Detection of Anaplastic Lymphoma Kinase (ALK) and Nucleolar Protein Nucleophosmin (NPM)-ALK Proteins in Normal and Neoplastic Cells With the Monoclonal Antibody ALK1

The t(2; 5)(p23;q35) translocation, associated with anaplastic large-cell lymphoma (ALCL), results in the production of the nucleolar protein nucleophosmin-anaplastic lymphoma kinase (NPM-ALK) protein. This report describes an immunocytochemical study of the distribution of ALK and NPM-ALK proteins using a new monoclonal antibody, ALK1, that recognizes a formalin resistant epitope in both the 80-kD NPM-ALK chimeric and the 200-kD normal human ALK proteins. Cytoplasmic and nuclear labeling was seen in the t(2; 5)+ SU-DHL-1 and Karpas 299 cell lines. Normal ALK protein expression was restricted to the central nervous system (in scattered neurons, glial cells, and endothelial cells). Two hundred and thirty-nine cases of lymphoma and 80 nonhematopoietic tumors were immunostained.

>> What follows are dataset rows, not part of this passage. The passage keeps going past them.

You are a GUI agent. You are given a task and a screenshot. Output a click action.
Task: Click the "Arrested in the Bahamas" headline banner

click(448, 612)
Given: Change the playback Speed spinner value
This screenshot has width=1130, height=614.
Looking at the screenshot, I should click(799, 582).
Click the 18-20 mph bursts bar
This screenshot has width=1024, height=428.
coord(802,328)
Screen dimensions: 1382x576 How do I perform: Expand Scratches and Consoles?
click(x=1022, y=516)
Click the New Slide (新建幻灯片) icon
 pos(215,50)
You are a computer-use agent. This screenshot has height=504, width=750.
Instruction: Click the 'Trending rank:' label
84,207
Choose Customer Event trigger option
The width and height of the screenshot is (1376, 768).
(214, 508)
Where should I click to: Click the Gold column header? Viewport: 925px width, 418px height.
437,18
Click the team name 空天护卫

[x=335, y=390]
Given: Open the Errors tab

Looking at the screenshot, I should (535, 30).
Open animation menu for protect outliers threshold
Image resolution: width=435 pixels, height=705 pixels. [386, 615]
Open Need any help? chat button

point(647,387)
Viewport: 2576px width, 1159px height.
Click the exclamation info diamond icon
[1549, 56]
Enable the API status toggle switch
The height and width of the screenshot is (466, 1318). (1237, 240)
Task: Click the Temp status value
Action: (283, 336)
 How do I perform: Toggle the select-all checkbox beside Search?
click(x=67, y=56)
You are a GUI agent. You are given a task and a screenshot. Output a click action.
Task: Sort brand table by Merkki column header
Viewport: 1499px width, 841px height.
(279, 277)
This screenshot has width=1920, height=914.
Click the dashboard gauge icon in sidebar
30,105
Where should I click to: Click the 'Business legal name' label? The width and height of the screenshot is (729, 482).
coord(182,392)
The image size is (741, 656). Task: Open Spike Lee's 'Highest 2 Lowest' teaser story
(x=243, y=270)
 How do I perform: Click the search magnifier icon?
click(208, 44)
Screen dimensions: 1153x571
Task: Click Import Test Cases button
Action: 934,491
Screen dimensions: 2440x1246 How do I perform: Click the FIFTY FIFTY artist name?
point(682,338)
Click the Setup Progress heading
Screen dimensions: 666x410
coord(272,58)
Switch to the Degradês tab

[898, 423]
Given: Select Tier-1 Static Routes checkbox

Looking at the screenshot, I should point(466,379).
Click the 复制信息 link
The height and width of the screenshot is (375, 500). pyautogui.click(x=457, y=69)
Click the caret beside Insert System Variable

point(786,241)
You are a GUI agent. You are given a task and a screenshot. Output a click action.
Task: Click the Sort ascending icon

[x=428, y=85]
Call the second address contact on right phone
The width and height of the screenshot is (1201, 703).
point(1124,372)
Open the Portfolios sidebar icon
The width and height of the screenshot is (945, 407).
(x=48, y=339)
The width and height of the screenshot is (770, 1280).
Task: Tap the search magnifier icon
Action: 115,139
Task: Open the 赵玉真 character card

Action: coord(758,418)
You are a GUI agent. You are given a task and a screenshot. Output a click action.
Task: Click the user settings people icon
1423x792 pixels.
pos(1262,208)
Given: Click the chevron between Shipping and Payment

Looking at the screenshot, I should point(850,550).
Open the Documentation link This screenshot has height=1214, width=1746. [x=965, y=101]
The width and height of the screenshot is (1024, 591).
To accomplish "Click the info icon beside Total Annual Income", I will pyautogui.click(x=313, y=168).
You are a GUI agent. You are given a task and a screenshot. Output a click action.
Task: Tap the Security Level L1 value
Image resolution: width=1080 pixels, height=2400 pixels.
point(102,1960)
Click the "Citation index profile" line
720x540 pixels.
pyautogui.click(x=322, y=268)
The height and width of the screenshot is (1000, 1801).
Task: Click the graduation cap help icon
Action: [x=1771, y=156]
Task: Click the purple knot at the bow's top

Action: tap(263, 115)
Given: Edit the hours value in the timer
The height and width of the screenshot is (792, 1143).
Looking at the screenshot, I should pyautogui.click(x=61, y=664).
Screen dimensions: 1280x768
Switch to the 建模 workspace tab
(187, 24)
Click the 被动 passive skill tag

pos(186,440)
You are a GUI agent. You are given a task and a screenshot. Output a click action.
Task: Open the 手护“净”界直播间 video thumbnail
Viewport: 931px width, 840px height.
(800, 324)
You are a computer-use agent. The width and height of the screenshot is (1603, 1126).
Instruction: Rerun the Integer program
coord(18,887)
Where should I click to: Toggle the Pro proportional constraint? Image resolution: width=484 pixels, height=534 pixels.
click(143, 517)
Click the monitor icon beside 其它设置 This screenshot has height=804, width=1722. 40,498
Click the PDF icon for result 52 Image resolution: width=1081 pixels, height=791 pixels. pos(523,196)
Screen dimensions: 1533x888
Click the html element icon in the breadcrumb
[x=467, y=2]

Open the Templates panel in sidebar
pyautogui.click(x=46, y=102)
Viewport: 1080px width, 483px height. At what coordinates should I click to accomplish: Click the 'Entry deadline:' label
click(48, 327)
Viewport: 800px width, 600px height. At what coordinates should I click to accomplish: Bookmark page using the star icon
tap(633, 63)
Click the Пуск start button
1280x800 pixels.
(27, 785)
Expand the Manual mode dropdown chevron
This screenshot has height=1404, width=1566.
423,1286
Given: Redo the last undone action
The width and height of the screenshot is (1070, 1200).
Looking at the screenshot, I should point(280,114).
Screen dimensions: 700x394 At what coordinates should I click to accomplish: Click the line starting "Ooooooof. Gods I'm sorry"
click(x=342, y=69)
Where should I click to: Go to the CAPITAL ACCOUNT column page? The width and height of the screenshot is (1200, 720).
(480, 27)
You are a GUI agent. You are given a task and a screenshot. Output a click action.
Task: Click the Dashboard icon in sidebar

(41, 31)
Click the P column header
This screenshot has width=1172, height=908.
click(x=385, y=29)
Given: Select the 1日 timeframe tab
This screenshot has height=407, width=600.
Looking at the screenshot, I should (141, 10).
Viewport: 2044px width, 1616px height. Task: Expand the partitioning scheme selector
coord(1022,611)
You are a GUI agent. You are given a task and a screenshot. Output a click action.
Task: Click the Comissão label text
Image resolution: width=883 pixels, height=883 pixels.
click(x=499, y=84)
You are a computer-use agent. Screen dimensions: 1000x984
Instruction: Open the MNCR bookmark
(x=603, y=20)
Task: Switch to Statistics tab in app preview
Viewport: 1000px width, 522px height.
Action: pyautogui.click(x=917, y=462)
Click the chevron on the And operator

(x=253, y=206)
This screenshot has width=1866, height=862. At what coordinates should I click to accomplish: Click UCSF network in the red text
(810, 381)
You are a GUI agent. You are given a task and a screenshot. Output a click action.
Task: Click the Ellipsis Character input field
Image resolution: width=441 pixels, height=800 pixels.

Antibody ALK1 labeled 53.4% (39 of 73 cases) of CD30+ ALCL. A case of ALCL with a t(1; 2) translocation was ALK1+. Three cases of CD30− ALCL with prominent nucleoli showed a unique pattern of coarse granular cytoplasmic labeling. All other tumors, including Hodgkin's disease and lymphomatoid papulosis, were ALK1−. These results indicate that reliable immunostaining of routine biopsy material for NPM-ALK and ALK proteins is feasible. Such analysis is of diagnostic importance, especially because t(2; 5)+ ALCL cases have a good prognosis with appropriate treatment.